In a resolution adopted on 21 May 2021 with a narrow majority of 344 against 311 votes, the European Parliament found that the European Commission’s assessment of the UK data protection law and practice is incomplete and inconsistent with the CJEU’s requirements for adequacy decisions. In February 2021, the Commission tabled two drafts for adequacy decisions (→ eucrim 1/2021, 7). They confirm the UK having an equivalent level of data protection to that of the EU – a precondition for future transfers of personal data both between private entities and between law enforcement authorities in accordance with the GDPR and Directive 2016/680. MEPs call on the Commission to address the concerns raised in the resolution and to amend the draft implementing decisions.
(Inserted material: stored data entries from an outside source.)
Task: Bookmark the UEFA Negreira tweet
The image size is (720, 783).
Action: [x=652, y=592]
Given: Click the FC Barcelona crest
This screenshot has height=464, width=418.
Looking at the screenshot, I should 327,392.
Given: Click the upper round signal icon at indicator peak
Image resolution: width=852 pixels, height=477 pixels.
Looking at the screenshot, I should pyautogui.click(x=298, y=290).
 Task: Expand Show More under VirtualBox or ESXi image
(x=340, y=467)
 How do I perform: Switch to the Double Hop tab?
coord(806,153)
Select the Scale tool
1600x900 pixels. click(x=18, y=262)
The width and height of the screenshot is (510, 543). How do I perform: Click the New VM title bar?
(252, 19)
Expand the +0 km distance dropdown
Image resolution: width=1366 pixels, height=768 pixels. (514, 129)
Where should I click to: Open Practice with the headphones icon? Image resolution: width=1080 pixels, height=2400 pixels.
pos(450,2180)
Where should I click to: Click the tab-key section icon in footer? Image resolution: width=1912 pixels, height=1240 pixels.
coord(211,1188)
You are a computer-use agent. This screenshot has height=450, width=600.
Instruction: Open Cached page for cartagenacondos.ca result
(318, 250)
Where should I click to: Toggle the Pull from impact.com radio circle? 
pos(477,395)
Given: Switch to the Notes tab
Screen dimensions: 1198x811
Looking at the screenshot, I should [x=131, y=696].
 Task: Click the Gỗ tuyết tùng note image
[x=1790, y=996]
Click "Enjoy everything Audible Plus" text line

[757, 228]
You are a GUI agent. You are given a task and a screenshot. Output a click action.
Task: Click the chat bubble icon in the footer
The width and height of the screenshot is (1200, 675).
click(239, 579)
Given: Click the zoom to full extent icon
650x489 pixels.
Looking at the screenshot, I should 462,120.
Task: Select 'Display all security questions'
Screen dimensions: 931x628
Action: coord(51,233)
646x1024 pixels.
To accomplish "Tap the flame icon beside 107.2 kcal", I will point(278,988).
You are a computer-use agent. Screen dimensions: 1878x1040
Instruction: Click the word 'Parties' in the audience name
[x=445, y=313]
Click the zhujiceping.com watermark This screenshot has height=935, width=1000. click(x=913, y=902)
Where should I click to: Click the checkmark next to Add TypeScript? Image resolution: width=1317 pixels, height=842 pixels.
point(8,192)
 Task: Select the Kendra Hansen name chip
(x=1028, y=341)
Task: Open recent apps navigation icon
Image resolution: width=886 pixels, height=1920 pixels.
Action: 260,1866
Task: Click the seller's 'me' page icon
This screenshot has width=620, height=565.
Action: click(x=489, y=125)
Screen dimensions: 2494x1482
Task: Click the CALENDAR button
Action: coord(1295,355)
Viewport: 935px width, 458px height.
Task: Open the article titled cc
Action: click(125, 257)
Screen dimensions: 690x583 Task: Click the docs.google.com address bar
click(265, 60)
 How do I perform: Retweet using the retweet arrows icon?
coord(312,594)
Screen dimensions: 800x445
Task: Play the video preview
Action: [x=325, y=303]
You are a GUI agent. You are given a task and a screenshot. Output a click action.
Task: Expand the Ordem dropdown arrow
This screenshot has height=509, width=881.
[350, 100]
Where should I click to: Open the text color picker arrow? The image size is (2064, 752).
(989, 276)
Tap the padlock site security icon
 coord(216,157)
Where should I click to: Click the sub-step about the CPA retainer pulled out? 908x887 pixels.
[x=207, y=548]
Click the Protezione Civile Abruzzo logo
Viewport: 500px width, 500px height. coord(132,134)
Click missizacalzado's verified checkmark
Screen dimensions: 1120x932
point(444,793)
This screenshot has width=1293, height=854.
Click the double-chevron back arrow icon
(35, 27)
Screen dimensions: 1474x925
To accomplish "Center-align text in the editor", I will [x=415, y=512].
The resolution mainly raises the following concerns:

• Lack and often non-existent enforcement of the GDPR by the UK when it was an EU Member State;
• Too broad exceptions from fundamental data protection rights, in particular in immigration law and for purposes of national security;
• No sufficient reaction by the UK yet as regards the use of mass surveillance data;
• Insufficient adequacy status as regards onward transfers, which can lead to the bypassing of the EU rules on data transfers to countries or territories not deemed adequate under EU law;
• Persistent concerns over UK’s data retention regime.

MEPs call on national authorities to suspend data transfers to the UK if guarantees are not included. If necessary, the Member States must conclude no-spy agreements with the UK. MEPs also share the opinions by the European Data Protection Board (EDPB) of April 2021 that identified deficiencies in the draft adequacy decisions and required further improvements.